**EXERCISE DIRECTIONS**
Among the entries below, find the lines with the word "configuration" and return them.

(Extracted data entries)
'''

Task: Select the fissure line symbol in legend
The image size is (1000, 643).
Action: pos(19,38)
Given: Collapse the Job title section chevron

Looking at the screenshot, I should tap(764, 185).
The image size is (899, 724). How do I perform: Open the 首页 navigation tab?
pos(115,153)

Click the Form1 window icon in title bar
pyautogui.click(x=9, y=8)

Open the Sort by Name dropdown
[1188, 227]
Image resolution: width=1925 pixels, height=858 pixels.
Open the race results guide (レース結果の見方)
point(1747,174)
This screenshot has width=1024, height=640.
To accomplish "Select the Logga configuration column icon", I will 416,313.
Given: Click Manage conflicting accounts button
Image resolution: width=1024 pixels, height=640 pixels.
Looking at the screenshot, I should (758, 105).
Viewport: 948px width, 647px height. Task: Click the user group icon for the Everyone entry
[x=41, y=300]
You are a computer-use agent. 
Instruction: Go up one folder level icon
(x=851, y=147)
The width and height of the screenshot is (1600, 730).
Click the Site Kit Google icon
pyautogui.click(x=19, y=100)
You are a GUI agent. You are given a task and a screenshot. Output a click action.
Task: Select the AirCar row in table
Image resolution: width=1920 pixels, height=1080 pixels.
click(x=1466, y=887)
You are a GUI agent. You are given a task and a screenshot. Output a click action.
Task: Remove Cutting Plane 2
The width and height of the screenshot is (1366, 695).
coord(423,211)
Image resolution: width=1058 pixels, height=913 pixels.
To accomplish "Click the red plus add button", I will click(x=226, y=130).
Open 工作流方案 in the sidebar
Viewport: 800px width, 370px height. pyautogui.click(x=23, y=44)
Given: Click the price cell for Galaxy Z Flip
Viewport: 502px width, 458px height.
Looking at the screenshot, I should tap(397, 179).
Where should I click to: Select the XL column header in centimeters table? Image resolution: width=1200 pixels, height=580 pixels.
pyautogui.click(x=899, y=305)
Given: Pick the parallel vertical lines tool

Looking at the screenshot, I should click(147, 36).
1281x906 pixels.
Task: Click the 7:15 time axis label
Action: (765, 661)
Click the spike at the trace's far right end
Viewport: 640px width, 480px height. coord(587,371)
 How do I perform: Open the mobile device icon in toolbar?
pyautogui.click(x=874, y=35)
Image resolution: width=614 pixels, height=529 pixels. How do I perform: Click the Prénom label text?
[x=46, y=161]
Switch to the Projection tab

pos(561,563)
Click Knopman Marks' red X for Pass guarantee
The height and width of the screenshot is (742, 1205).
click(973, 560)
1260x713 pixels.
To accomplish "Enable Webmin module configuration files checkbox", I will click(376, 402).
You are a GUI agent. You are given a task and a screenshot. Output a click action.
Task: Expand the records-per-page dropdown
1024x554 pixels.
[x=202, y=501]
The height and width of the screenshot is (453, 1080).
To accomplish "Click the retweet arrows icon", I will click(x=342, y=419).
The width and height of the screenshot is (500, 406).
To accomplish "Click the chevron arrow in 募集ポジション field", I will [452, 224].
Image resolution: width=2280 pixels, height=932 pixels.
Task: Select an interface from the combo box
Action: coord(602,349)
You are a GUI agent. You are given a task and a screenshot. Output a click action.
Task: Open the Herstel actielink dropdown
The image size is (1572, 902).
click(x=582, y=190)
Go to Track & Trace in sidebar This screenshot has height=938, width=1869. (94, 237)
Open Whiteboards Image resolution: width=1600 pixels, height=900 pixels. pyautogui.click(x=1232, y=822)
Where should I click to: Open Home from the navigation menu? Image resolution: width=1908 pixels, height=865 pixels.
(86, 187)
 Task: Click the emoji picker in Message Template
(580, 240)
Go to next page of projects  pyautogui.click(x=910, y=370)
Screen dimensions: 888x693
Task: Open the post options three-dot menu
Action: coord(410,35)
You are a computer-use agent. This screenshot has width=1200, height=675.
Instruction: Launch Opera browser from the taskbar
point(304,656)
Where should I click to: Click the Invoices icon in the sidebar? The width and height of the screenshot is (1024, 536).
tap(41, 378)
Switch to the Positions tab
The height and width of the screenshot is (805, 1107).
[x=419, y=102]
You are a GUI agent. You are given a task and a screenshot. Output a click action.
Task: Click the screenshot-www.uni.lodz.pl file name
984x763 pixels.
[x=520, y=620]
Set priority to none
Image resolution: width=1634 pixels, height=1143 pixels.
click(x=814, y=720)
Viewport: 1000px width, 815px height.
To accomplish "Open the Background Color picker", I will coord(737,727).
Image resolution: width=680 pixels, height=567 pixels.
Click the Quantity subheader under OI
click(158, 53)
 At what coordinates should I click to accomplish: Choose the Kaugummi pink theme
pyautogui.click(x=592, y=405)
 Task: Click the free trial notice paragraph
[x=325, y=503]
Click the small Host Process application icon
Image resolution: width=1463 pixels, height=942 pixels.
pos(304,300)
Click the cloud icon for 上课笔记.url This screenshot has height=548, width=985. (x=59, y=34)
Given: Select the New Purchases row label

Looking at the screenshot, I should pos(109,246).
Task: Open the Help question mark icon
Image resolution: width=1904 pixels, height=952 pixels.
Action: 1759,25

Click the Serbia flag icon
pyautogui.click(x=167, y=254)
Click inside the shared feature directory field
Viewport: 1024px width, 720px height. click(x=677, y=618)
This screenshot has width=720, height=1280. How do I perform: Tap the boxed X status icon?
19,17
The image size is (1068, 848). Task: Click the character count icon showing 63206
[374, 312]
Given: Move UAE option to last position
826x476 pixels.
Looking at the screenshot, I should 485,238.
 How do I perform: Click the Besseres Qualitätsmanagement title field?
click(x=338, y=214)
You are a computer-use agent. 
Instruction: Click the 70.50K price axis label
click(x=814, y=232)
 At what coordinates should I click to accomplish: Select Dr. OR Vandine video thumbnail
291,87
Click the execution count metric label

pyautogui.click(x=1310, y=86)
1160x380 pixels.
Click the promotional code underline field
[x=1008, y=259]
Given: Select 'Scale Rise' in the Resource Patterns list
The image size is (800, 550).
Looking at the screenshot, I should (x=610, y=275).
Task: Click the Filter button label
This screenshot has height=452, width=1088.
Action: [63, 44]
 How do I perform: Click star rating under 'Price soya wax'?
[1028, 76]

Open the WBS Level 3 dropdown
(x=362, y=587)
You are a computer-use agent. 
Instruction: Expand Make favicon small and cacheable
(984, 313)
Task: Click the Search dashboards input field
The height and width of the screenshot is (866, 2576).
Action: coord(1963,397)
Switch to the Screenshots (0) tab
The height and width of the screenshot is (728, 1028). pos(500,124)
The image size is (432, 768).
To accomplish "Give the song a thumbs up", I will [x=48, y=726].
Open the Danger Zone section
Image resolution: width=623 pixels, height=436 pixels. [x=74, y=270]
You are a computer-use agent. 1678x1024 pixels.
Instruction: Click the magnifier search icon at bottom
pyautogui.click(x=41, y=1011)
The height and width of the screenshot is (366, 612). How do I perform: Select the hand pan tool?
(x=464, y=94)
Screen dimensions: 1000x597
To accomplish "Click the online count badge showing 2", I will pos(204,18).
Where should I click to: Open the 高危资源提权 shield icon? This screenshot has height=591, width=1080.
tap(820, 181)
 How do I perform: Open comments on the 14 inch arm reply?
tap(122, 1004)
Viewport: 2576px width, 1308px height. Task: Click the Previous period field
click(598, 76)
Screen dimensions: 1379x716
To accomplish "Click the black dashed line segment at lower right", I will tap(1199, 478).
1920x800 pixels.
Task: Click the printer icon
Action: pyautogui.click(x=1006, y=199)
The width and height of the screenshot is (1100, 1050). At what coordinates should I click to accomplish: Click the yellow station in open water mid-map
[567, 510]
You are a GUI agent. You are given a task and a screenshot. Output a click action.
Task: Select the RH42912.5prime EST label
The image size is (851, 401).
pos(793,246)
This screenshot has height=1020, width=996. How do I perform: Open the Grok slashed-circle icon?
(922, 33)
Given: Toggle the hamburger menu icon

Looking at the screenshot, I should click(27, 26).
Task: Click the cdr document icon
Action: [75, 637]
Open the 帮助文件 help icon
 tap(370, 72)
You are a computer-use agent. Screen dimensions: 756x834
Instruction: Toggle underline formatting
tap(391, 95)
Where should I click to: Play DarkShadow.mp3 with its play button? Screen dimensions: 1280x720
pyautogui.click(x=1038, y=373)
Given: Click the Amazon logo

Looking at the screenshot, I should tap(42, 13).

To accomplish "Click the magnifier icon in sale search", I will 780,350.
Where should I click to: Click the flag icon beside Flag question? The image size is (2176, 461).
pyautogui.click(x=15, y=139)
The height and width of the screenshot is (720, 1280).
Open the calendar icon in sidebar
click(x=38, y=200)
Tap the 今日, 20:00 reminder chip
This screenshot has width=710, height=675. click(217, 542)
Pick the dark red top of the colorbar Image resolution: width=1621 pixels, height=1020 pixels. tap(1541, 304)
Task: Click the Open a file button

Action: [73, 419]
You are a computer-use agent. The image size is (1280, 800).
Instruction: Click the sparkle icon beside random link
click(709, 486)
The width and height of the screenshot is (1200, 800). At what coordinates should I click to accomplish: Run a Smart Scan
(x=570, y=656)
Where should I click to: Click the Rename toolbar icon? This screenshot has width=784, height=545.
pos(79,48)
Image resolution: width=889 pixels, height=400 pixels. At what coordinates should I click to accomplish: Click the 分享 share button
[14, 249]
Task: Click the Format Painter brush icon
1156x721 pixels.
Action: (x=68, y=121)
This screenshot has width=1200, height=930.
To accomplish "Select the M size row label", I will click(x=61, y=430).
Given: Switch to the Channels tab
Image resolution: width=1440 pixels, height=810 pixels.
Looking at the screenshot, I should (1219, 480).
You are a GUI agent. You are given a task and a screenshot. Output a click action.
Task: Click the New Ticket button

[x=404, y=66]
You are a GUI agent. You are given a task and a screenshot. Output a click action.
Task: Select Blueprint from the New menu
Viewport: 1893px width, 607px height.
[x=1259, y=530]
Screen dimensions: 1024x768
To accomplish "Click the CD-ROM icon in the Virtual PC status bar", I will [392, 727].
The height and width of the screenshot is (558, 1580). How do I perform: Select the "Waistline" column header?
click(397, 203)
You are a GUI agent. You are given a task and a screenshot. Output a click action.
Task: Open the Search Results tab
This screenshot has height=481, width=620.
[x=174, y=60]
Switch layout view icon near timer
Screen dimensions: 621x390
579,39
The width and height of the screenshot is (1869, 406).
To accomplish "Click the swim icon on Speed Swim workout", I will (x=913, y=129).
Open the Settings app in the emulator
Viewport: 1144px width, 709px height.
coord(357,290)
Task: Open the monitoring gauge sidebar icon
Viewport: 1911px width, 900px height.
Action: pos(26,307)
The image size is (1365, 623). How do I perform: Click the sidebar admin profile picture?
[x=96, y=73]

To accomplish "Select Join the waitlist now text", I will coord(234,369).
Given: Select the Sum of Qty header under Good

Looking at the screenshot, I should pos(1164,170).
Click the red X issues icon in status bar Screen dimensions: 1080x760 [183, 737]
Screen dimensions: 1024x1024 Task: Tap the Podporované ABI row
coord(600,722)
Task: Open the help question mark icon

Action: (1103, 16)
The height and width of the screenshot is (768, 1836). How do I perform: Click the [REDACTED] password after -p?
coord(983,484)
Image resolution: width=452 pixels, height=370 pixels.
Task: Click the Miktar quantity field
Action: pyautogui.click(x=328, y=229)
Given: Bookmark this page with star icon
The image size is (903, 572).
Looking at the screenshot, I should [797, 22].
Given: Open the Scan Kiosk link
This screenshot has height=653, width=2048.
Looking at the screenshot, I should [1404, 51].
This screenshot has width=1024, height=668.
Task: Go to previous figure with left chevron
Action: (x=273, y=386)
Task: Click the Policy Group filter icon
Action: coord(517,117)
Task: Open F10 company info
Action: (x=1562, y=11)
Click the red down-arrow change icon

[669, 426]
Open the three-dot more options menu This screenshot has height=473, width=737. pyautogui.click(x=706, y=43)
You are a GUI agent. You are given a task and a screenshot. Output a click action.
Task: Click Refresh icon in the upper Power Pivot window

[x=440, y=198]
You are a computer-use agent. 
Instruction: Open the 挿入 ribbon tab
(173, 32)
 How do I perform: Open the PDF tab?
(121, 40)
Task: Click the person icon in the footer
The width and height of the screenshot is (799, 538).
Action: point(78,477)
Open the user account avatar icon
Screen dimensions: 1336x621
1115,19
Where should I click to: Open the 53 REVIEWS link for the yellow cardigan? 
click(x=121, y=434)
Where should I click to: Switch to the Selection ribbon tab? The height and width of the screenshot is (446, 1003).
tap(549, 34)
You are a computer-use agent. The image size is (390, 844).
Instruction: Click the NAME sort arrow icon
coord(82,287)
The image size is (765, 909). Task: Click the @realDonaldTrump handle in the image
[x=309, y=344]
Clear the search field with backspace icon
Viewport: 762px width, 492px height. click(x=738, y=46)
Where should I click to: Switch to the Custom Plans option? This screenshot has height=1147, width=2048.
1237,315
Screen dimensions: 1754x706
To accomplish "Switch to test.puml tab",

'''

**FINISHED EXERCISE**
To accomplish "Select the Logga configuration column icon", I will 416,313.
To accomplish "Enable Webmin module configuration files checkbox", I will click(376, 402).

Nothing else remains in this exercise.